Stored items:
----

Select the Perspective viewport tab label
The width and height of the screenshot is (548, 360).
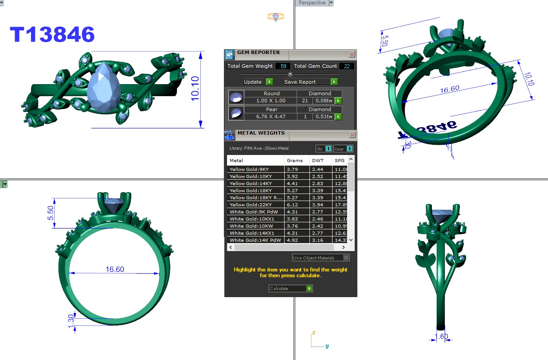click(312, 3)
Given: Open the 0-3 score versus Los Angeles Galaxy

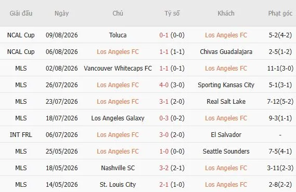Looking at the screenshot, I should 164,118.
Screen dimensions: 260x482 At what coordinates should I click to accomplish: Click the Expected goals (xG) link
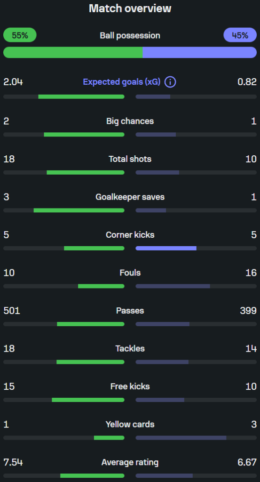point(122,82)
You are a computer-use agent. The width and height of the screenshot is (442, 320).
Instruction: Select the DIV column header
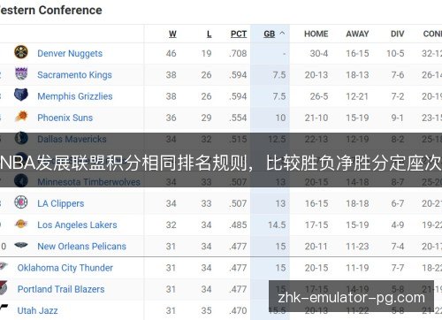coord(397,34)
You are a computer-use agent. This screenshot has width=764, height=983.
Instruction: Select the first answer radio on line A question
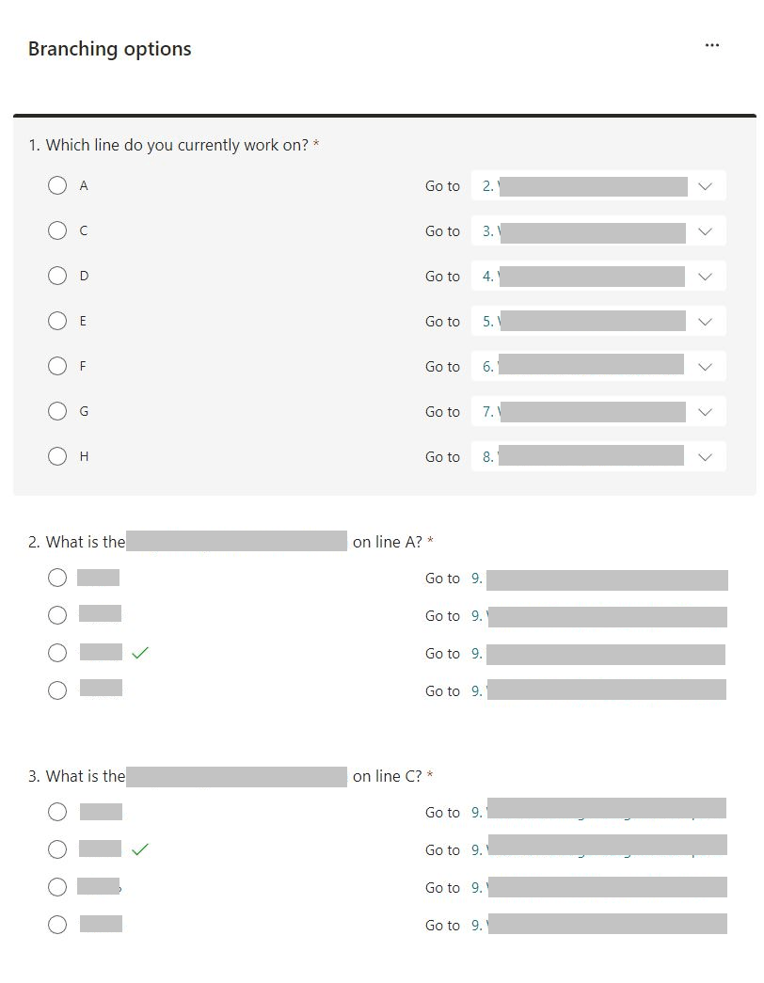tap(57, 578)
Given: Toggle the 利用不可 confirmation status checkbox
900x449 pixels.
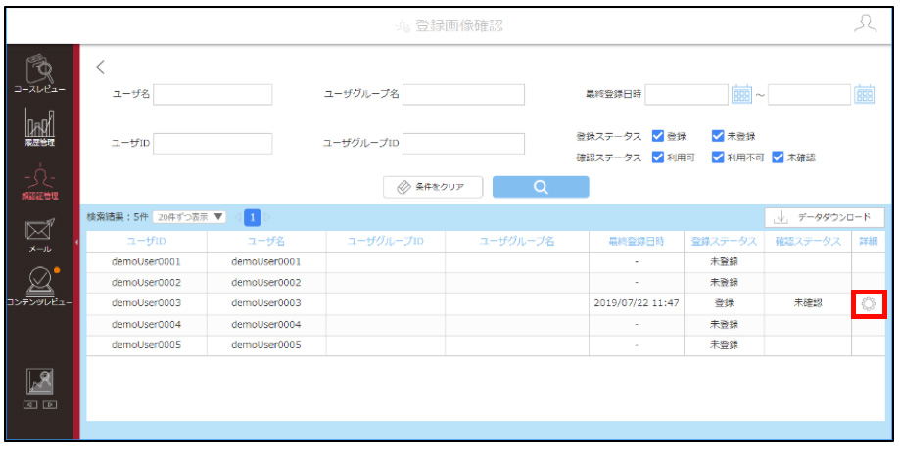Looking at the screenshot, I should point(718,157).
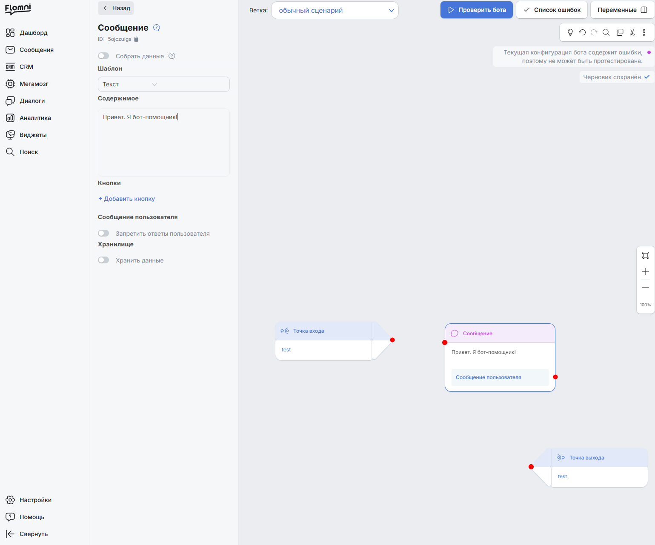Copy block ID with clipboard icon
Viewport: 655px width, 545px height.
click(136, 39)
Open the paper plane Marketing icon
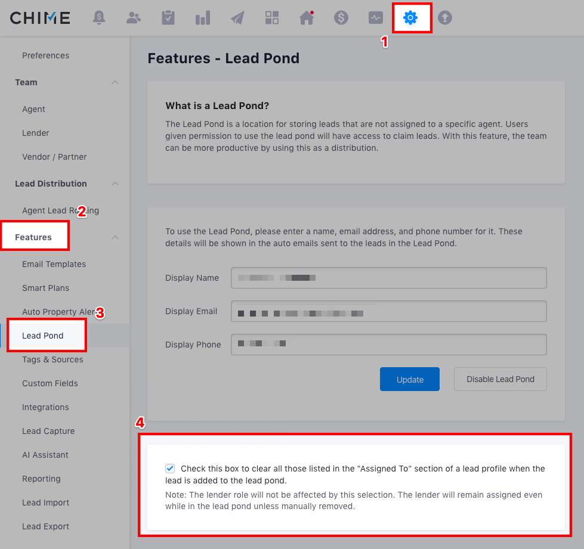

----

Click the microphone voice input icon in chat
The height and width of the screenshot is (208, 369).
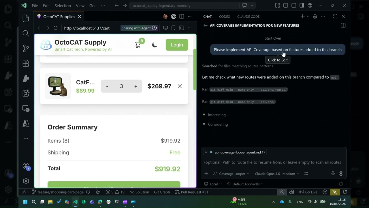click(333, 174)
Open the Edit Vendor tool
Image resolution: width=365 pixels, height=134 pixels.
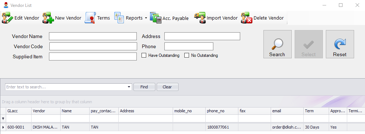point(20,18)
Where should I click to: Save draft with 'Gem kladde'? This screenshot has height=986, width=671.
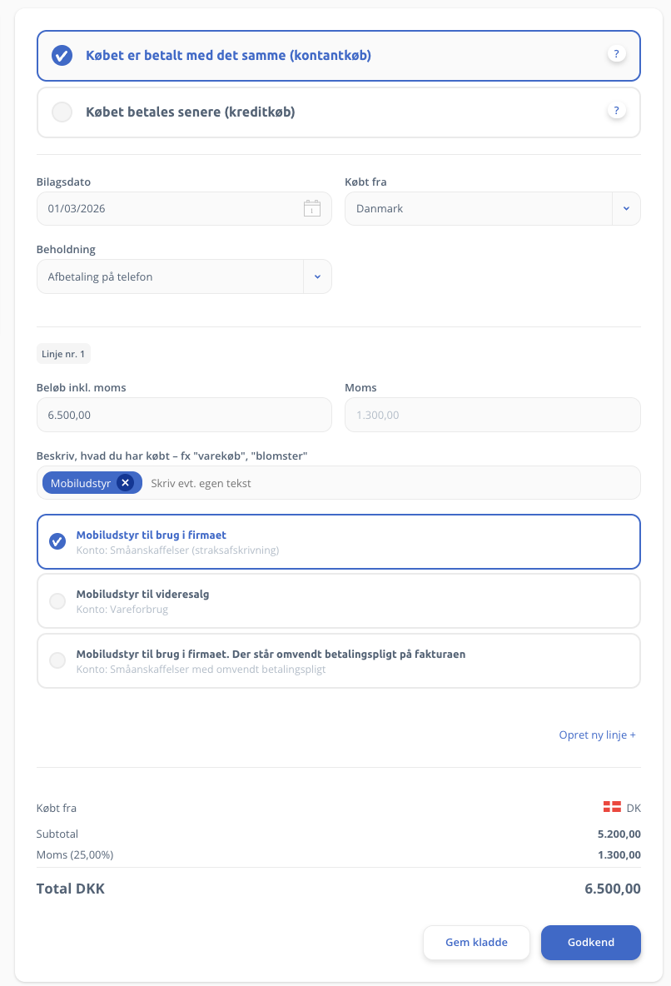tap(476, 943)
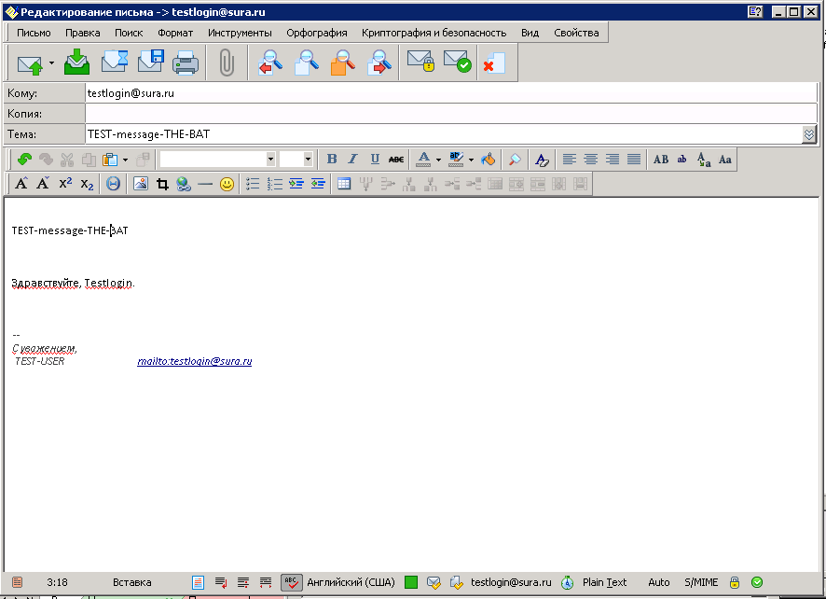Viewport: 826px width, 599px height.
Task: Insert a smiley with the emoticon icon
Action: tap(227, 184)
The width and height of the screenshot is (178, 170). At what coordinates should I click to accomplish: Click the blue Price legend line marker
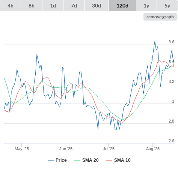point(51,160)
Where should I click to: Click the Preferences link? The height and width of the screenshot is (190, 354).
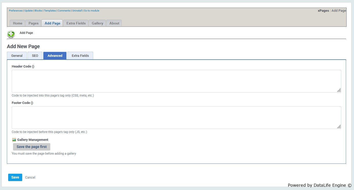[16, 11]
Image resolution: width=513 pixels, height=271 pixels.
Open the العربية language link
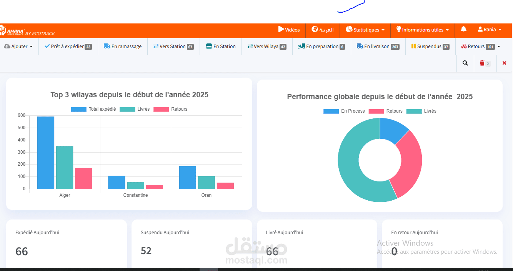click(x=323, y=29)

----

◆ WHAT THE EXERCISE ASKS ◆
Using the entries above, repeat exactly the lines from the one with "Given: Toggle the" to the one with "Open the paper plane Marketing icon", both included, and leave the pictures behind.

◆ RESPONSE FOR THIS EXERCISE ◆
Given: Toggle the 利用不可 confirmation status checkbox
900x449 pixels.
Looking at the screenshot, I should point(718,157).
Copy block ID with clipboard icon
Viewport: 655px width, 545px height.
click(136, 39)
Open the paper plane Marketing icon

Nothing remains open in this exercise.